聞き間違いじゃなければ包丁サイズの葉が飛んでくるらしい。ヤンデレかよ。
軽く休憩した後にボス部屋に突入。現れたのは想像以上に巨大な松だ。
さて、初手はどう来る──
「ッ!バーンウォール!」
最短距離を詰める前衛を無視して、後衛の位置に立つ俺に向けて射出される松の葉。編み針並に大きいそれは地面に刺さった深さから逆算するに、肉体を余裕で貫通出来て尚余る長さだった。
「殺意高けぇなッ!」
「一人護衛に回しますか!?」
「いらんッ!」
定期的に飛んでくる松の葉を躱しながらボス部屋を走る。その間に博徒のスキルを使い、サンダーストームを二連打。
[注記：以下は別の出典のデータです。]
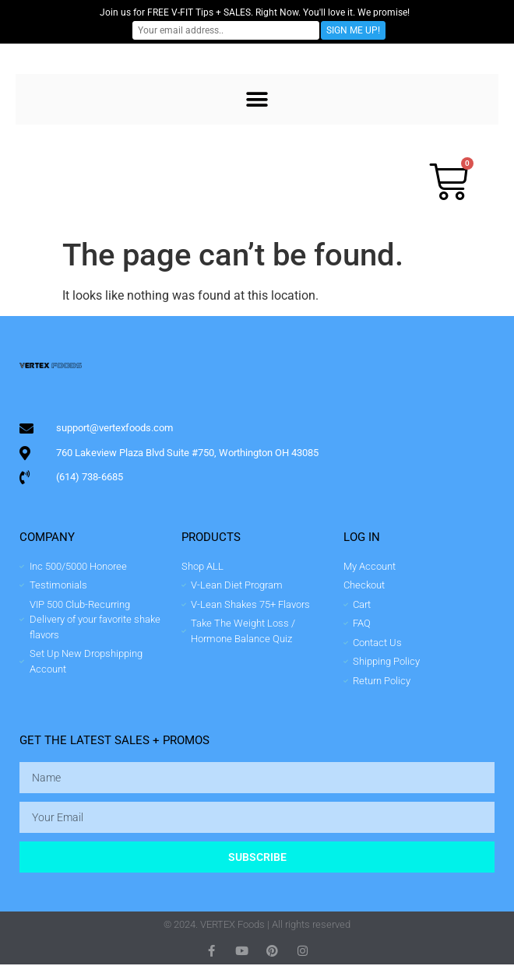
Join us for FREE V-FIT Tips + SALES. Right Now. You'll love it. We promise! (255, 12)
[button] (257, 99)
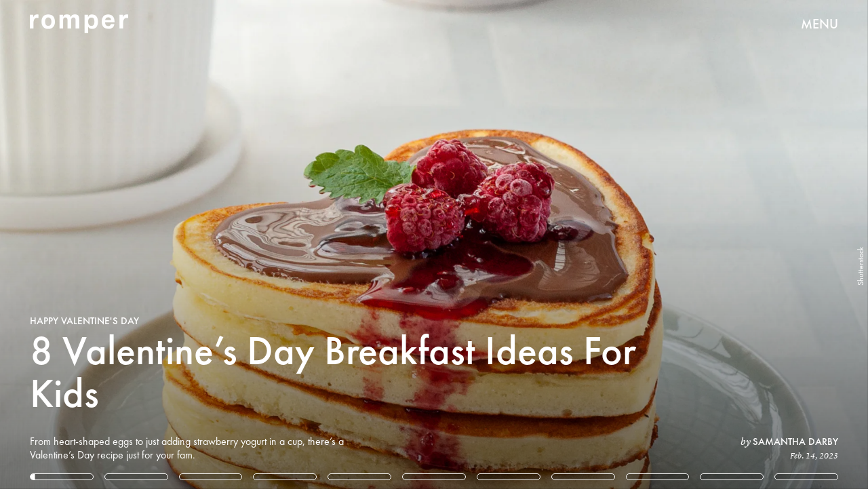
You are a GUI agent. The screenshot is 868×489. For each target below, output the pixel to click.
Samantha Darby (795, 442)
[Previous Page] (143, 244)
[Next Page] (577, 244)
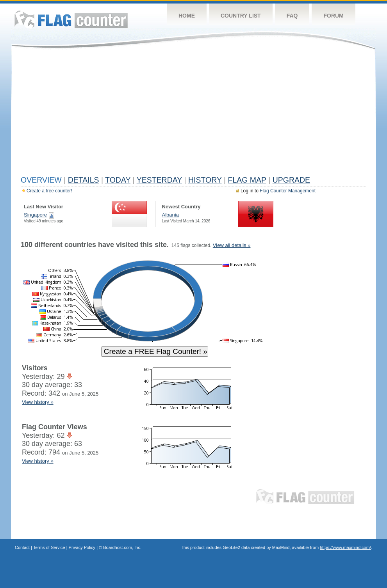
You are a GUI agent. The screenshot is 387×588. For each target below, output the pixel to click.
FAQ (292, 16)
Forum (333, 16)
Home (187, 16)
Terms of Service (49, 547)
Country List (241, 16)
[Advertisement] (193, 114)
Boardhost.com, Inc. (122, 547)
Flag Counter (71, 19)
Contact (22, 547)
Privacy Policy (82, 547)
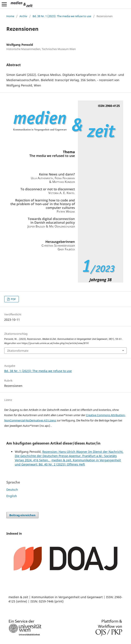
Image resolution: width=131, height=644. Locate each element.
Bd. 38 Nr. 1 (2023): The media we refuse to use (62, 16)
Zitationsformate (18, 350)
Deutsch (12, 490)
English (11, 496)
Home (10, 16)
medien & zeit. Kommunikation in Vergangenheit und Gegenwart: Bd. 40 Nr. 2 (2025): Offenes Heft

ただ一定時間同じ場所に立っていると葉っぱが飛んでくるので、常に動き回る事を強制されているのは面白くない。……面白くないが、試しに魔法使い枠で張ったサンドウォールは見事に貫通したから諦めるしか無さそうだ。
攻撃手段を減らす訳にもいかんし。
「……感覚的な話になりますが、もしかしたら魔法一回ごとに後衛を移動させる為の攻撃なのかも知れません。一般的な魔法使いでも詠唱終了後に即座に移動すれば、何とか避けられる間隔ではないでしょうか?」
「確かに。……って事は、これが正解か」
メローの進言を元に散歩気分でボス部屋の外周をトコトコ歩く。すると、一秒前に俺の居た場所に針が突き刺さった。
「正解っぽいな」
「普通の魔法使いには厄介な敵ですが、残念ながら御主人様の敵ではありませんね」
本来なら魔法使いや神職の為に盾持ちの護衛役を置くのが正解なんだろう。もちろんその分の火力が下がる訳で、事故の確率は上がる。
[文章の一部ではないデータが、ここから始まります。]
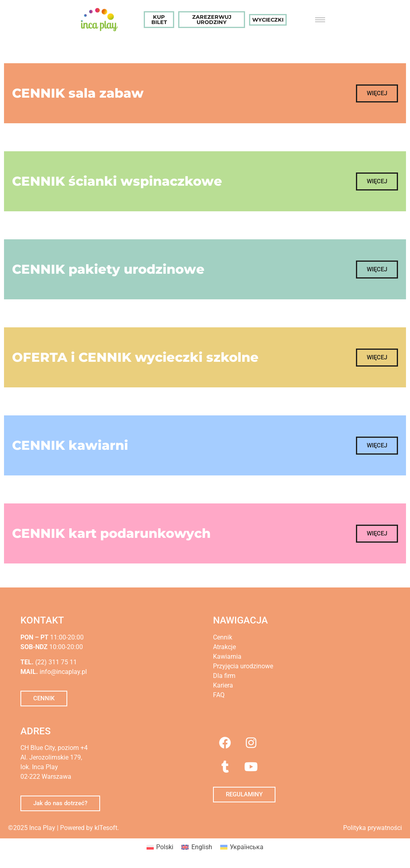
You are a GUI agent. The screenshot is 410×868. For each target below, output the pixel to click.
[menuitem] (160, 847)
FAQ (219, 695)
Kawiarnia (227, 656)
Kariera (223, 685)
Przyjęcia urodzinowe (243, 666)
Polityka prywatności (372, 828)
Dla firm (224, 676)
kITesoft (106, 828)
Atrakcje (224, 647)
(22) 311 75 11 (55, 662)
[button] (377, 93)
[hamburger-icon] (320, 20)
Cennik (223, 637)
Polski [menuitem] (165, 847)
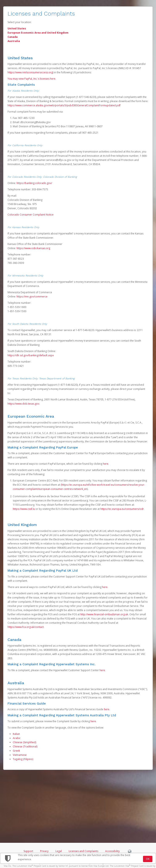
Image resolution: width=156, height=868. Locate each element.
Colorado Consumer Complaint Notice (30, 215)
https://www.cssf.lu (24, 509)
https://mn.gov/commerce (32, 297)
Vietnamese (20, 755)
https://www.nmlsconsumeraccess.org (30, 72)
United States (17, 28)
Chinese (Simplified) (24, 742)
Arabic (17, 738)
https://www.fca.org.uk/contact (26, 627)
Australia (13, 41)
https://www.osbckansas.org (33, 248)
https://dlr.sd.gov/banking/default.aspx (31, 355)
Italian (16, 734)
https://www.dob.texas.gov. (24, 404)
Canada (12, 37)
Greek (16, 751)
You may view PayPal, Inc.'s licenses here (31, 79)
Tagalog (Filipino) (23, 759)
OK (148, 859)
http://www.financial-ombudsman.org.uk (104, 614)
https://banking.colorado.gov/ (34, 183)
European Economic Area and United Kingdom (38, 33)
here (105, 464)
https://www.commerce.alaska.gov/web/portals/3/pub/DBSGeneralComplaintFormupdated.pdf (64, 105)
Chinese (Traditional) (25, 746)
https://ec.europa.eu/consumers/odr (122, 509)
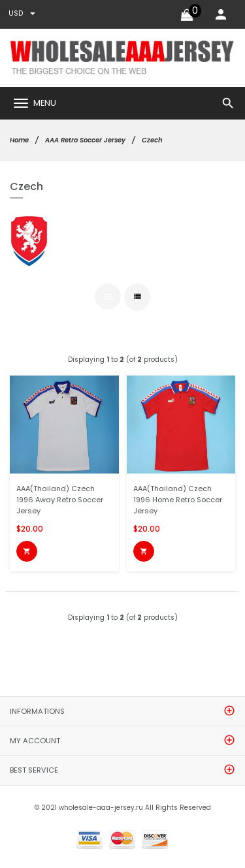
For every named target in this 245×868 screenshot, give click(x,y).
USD (22, 13)
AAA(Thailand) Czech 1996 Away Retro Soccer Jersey (59, 500)
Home (19, 140)
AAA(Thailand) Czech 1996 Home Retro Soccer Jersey (178, 500)
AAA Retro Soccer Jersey (85, 140)
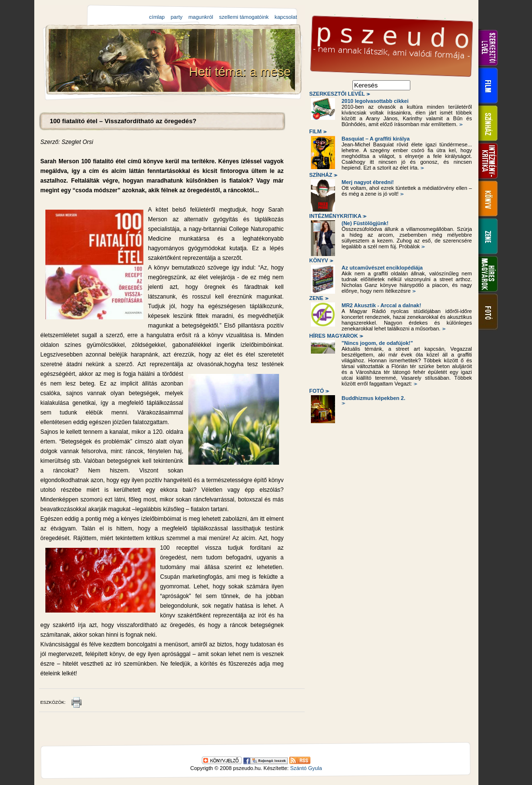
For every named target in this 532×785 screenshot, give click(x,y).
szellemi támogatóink (244, 17)
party (176, 17)
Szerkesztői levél (339, 94)
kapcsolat (286, 17)
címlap (157, 17)
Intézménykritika (337, 216)
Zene (318, 298)
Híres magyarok (336, 336)
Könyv (321, 260)
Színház (322, 175)
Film (317, 131)
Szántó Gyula (306, 768)
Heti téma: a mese (241, 71)
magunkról (200, 17)
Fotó (319, 391)
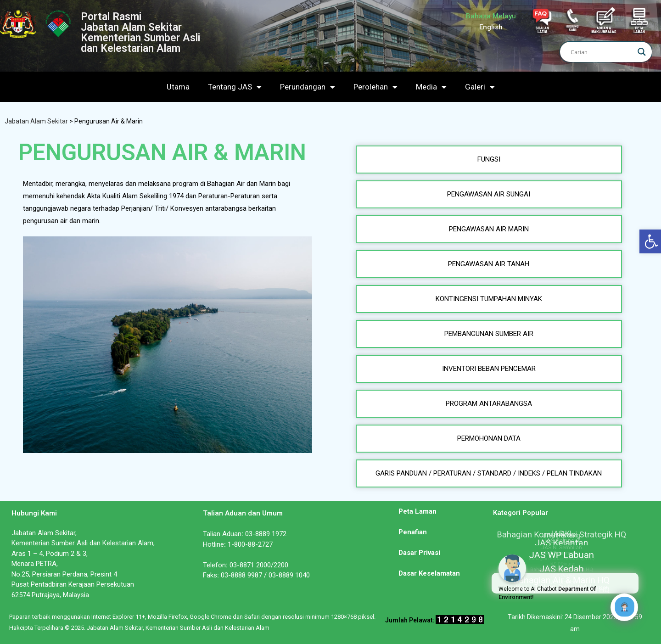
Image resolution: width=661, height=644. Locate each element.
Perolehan (375, 87)
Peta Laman (417, 511)
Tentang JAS (235, 87)
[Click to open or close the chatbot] (624, 607)
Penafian (413, 532)
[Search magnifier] (642, 52)
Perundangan (308, 87)
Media (431, 87)
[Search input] (602, 52)
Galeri (480, 87)
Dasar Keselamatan (429, 573)
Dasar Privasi (419, 553)
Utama (178, 87)
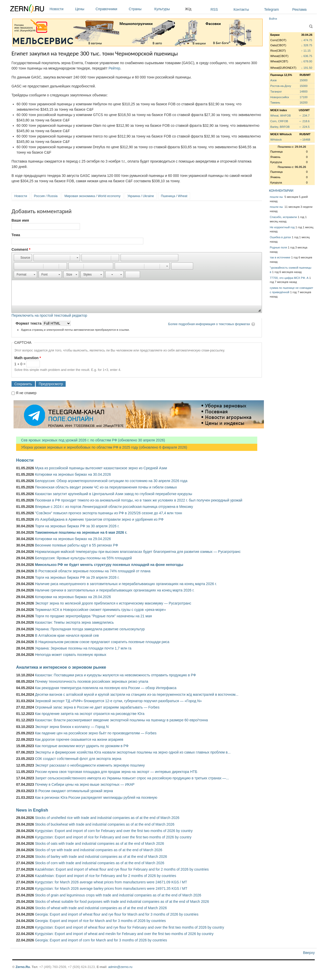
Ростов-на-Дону (281, 86)
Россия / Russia (46, 196)
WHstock (276, 140)
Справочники (111, 9)
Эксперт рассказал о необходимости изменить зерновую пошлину (90, 765)
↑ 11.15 (306, 51)
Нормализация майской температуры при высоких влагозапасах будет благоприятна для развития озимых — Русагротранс (138, 552)
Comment (21, 249)
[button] (23, 258)
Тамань (275, 102)
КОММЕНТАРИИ (281, 191)
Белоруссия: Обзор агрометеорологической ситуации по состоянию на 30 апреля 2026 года (111, 480)
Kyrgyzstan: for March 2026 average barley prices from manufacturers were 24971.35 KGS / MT (111, 888)
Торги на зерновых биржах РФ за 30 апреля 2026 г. (77, 526)
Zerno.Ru (23, 967)
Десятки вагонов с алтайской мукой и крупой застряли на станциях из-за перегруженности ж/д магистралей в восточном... (137, 694)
魔法使いを確保したからといって貴族に成れるとは限らない訳だ。いや、その為の
(……蟲毒の壺だな)
多くの人間を飲み込み、
適者生存、弱肉強食。
諦めて凡人として生きる選択肢があるだけマシなのかね?そこそこの暮らしで満足出来る様にはなっているし。
そんな事を考えながらひたすら魔法を連打する。
ぶっちゃけ種が割れれば、後は消化作業だ。詠唱省略を持つ俺なら歩きながらの魔法も余裕だし、敵のスキルは全てグロリア達が止められる。
危機に陥る理由が一つも無い。
その証拠に十分ほどでメローの抱えるコニファーが落ち、その五分後にグロリアの相手していたコニファーが霞となって消えた。
ドロップ品は吸血鬼に強そうな武器──じゃない。良い建築素材になりそうな立派な丸太だった。
森を切り開く事すら不要な世界か。地球に意思があるなら血涙を流しそうな世界だぜ。